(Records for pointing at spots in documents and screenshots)
━━━━

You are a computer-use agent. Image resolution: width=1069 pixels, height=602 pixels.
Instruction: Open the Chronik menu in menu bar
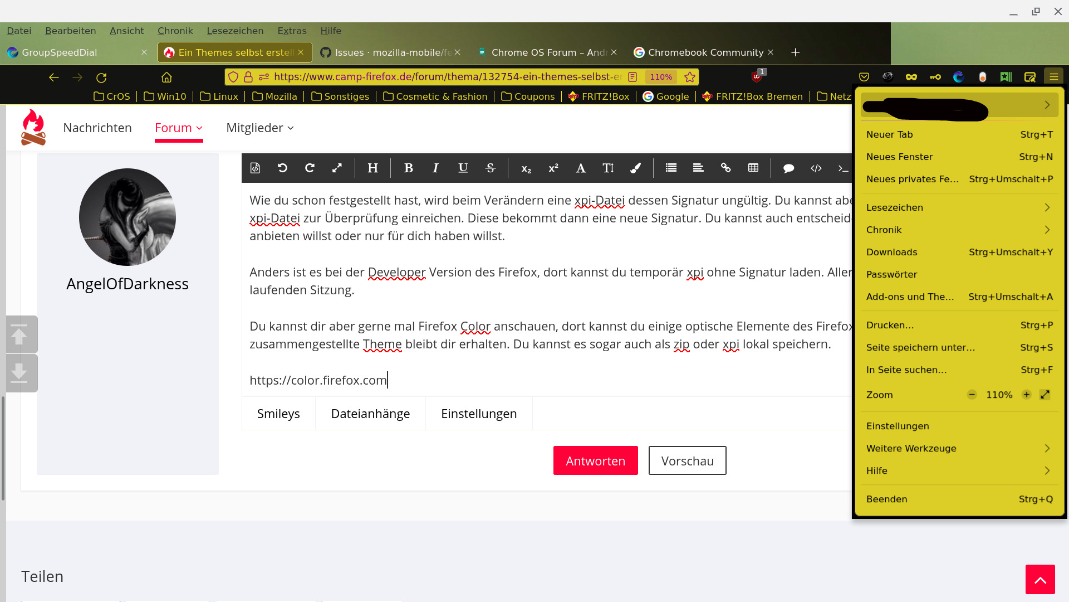coord(175,31)
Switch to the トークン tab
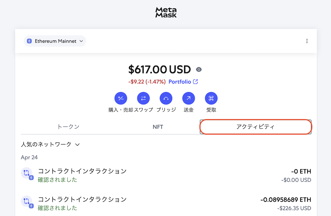 point(68,127)
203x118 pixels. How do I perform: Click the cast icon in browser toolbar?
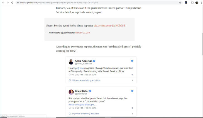[x=192, y=3]
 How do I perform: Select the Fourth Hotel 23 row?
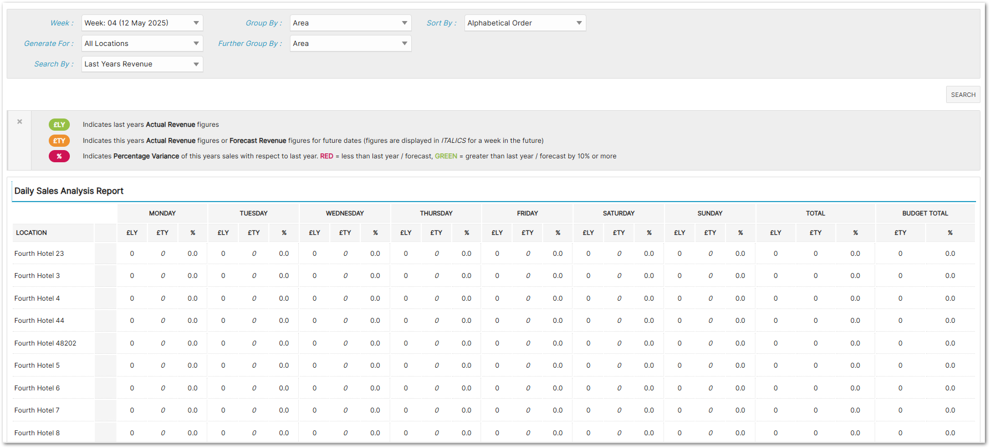(39, 254)
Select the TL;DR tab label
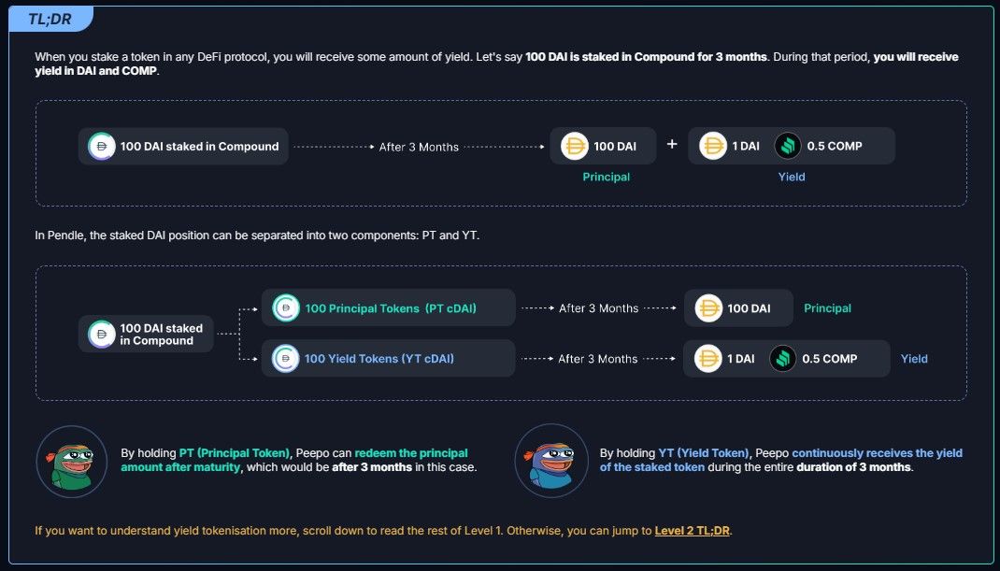The width and height of the screenshot is (1000, 571). coord(50,18)
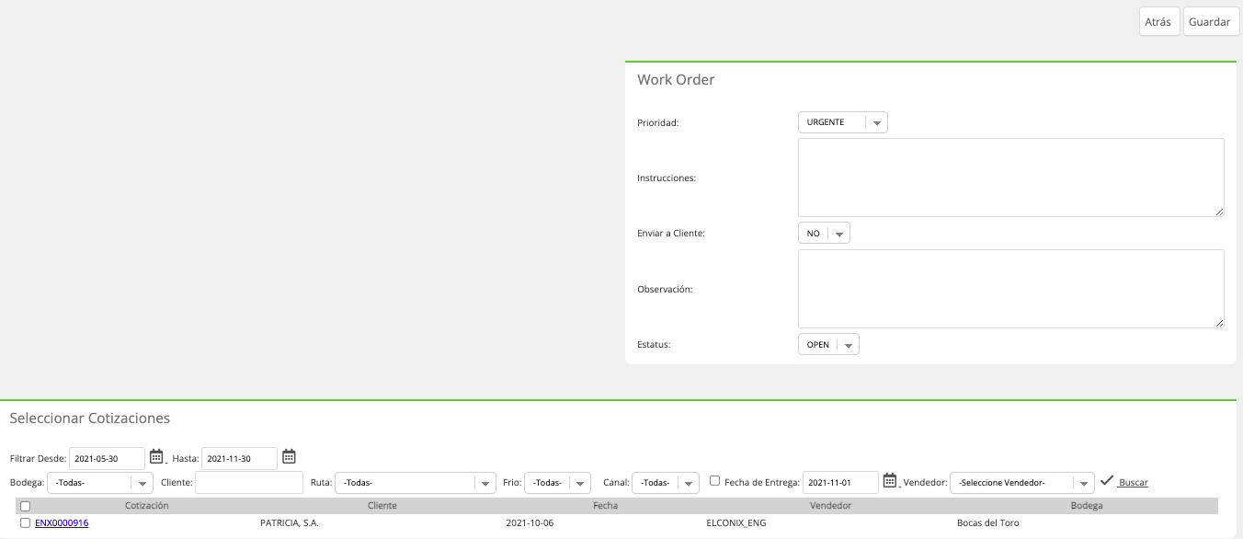Go back with the Atrás button
This screenshot has height=539, width=1243.
click(1158, 22)
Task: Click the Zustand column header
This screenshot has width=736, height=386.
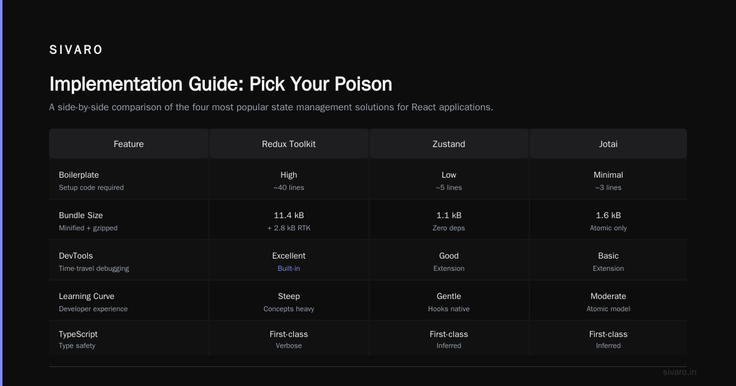Action: click(x=449, y=144)
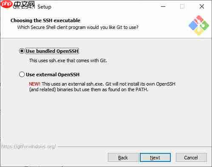Viewport: 212px width, 167px height.
Task: Open the gitforwindows.org link
Action: (x=29, y=147)
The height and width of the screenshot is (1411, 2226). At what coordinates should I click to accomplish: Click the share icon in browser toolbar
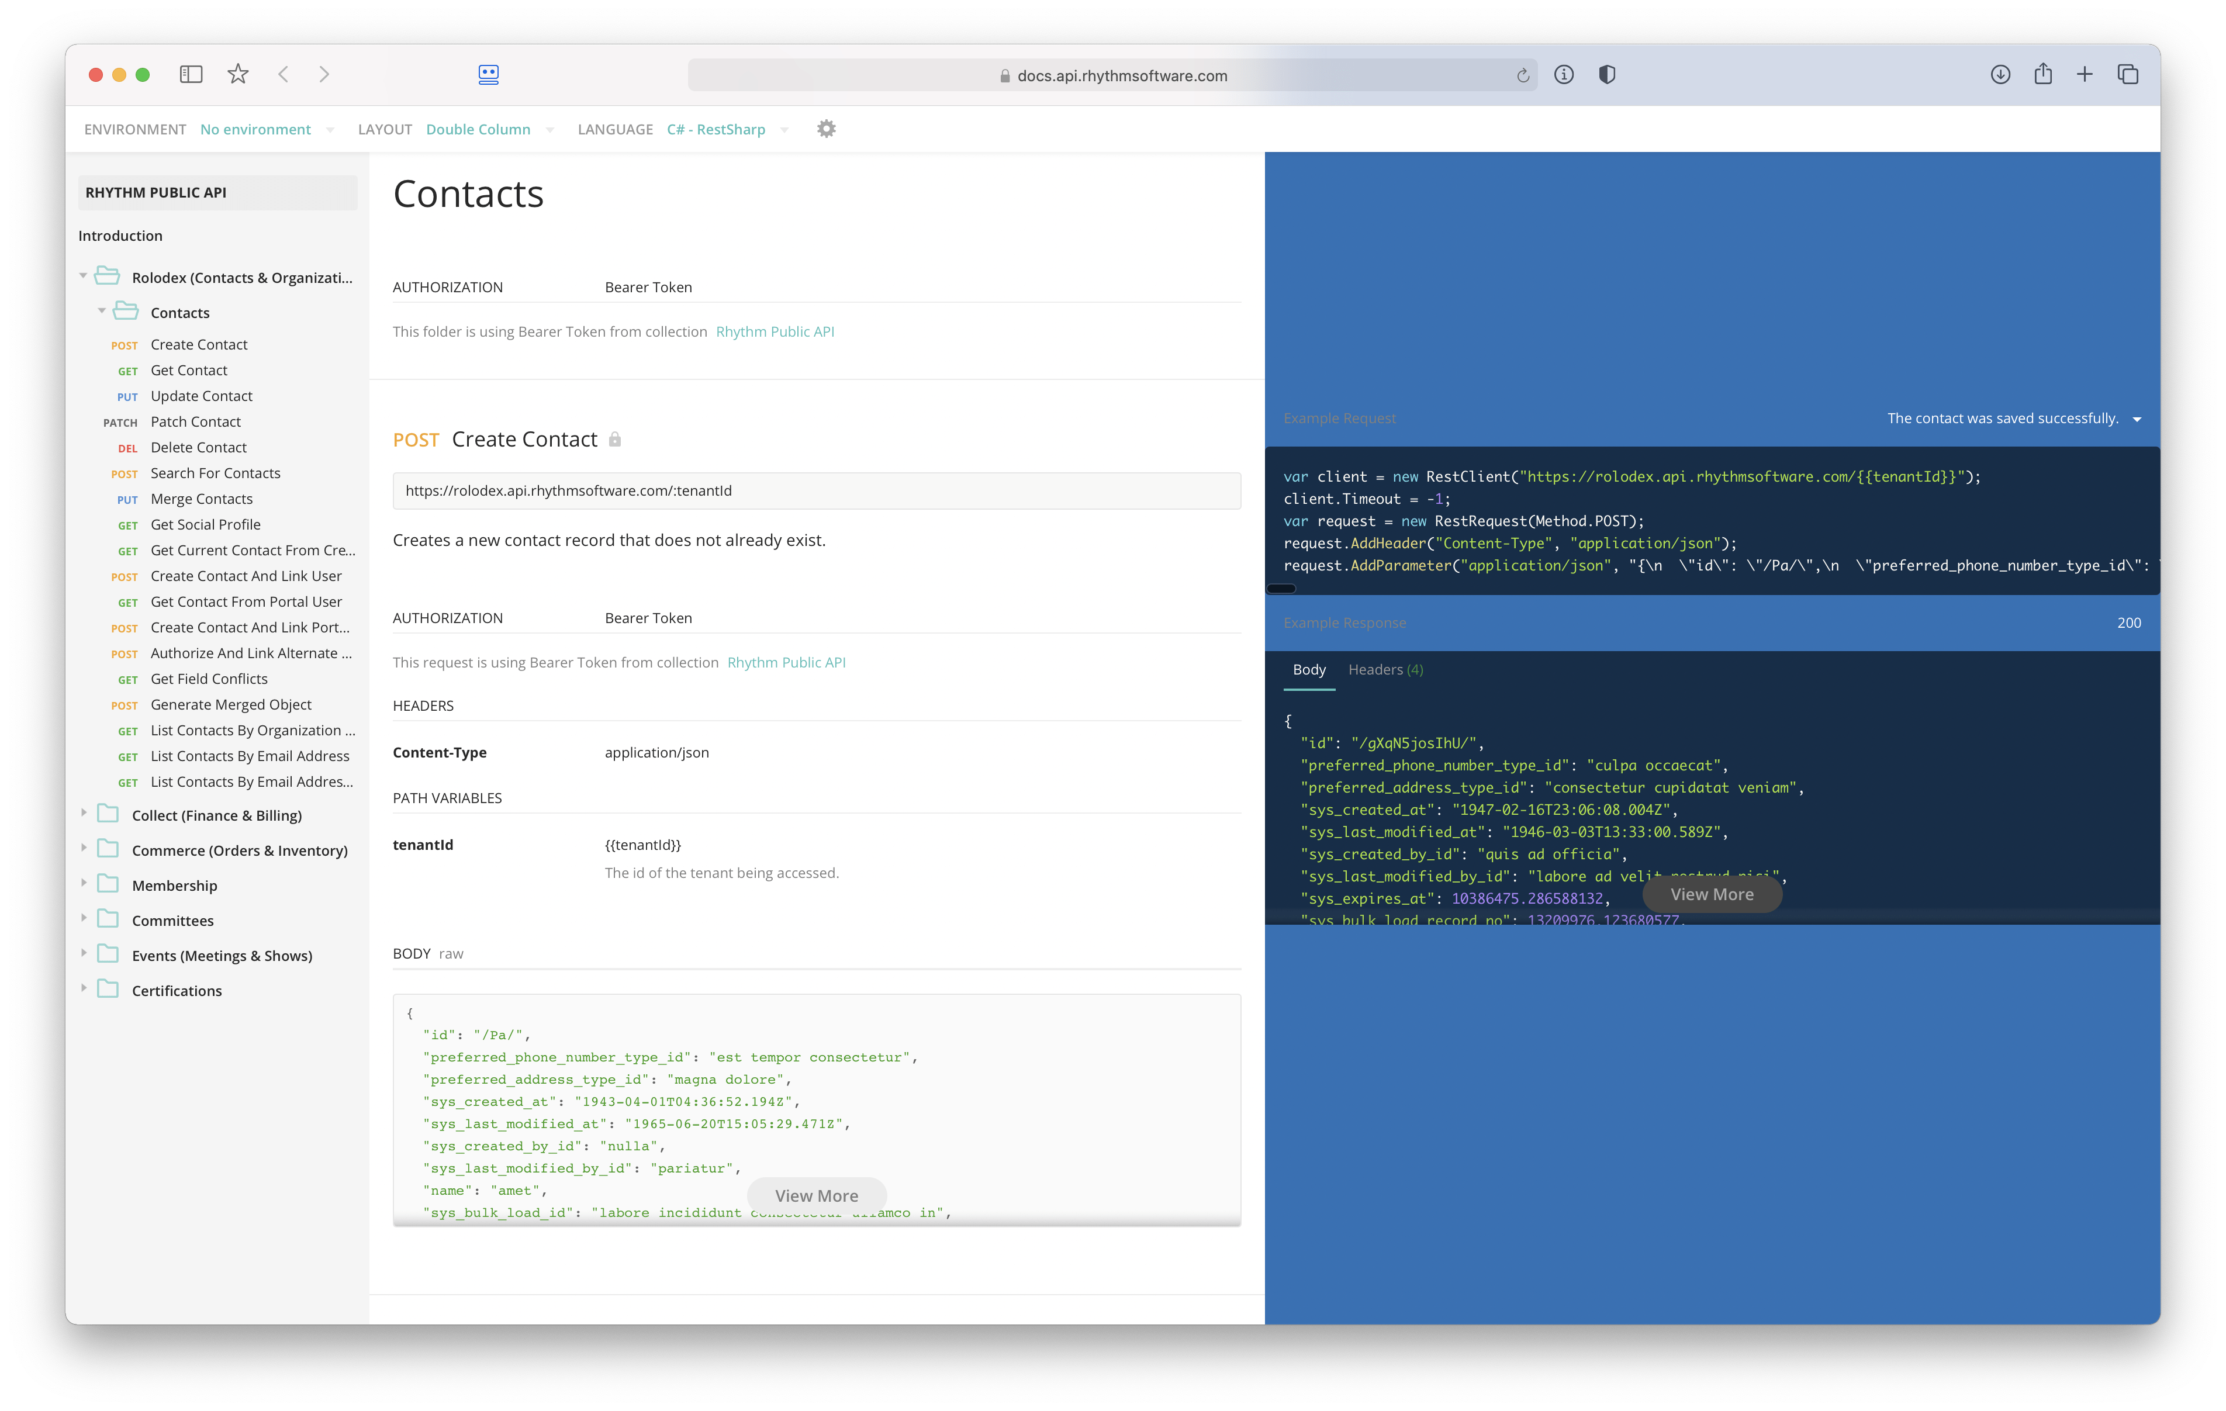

━━━━

#### The problem:
Can you give every line of the records above as a JSON list of strings, one string per line, with blank lines dropped and the pictures left out?

#### Completed task:
[
  "You are a computer-use agent. Image resolution: width=1069 pixels, height=602 pixels.",
  "Instruction: Open the Chronik menu in menu bar",
  "coord(175,31)",
  "Switch to the トークン tab",
  " point(68,127)",
  "203x118 pixels. How do I perform: Click the cast icon in browser toolbar?",
  "[x=192, y=3]",
  " How do I perform: Select the Fourth Hotel 23 row?",
  "(39, 254)",
  "Select the TL;DR tab label",
  "The width and height of the screenshot is (1000, 571). coord(50,18)",
  "Go back with the Atrás button",
  "This screenshot has height=539, width=1243.",
  "click(1158, 22)",
  "Task: Click the Zustand column header",
  "This screenshot has width=736, height=386.",
  "Action: click(x=449, y=144)",
  "Viewport: 212px width, 167px height.",
  "Task: Open the gitforwindows.org link",
  "Action: (x=29, y=147)",
  "The height and width of the screenshot is (1411, 2226). At what coordinates should I click to accomplish: Click the share icon in browser toolbar"
]